Abstract

A 27-year-old female white-faced saki (Pithecia pithecia) died following an onset of vomiting and ptyalism. Necropsy revealed lesions of suppurative ventriculitis, choroid plexitis, periventricular encephalitis and meningitis with intralesional gram-positive coccobacilli and paired rods. The saki also had suppurative to mononuclear hepatitis, mild intestinal crypt necrosis, proliferative glomerulonephritis, aortic arteriosclerosis, pulmonary interstitial fibrosis, chronic mild epicarditis, ovarian medullary arteriopathy and a focal superficial cerebral fibrotic nodule with surrounding chronic mixed cell inflammation.
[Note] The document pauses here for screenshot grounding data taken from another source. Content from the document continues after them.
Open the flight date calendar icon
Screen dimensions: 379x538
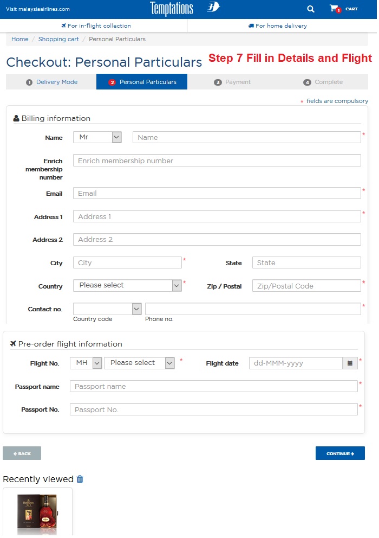click(350, 363)
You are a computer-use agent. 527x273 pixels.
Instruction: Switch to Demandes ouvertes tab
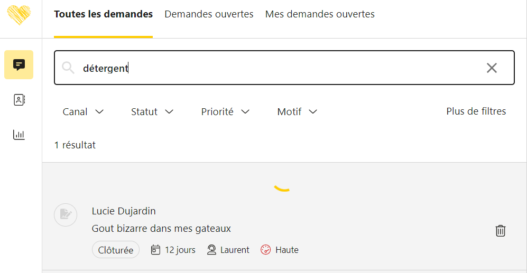click(x=209, y=14)
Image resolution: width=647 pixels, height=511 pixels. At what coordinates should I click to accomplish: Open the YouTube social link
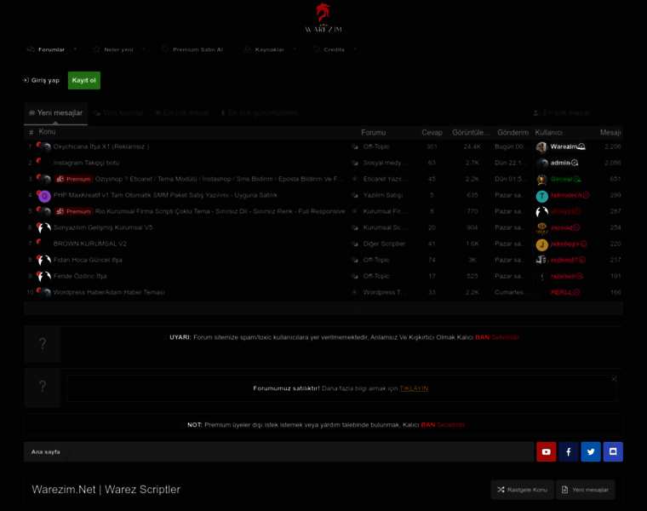[x=547, y=452]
Listeria monocytogenes was cultured from liver and spinal cord. Intralesional Listeria bacteria were immunolabelled in brain sections and real-time polymerase chain reaction of brain tissue detected L. monocytogenes. Whole genome multilocus sequence typing characterized the cultured bacterial isolates as sequence type 6 and clonal complex 6. A database search for related clinical and food listerial outbreaks identified genetically related isolates but, because these isolates were more than 20 alleles distant from the saki isolates, they were not a related cluster. Reports of listeriosis in non-human primates are infrequent, and when infections do occur, they tend to be haematogenous with the propensity to cause meningoencephalitis. This saki likely ingested environmental L. monocytogenes, which resulted in disease that may have been facilitated by pre-existing co-morbidities and age.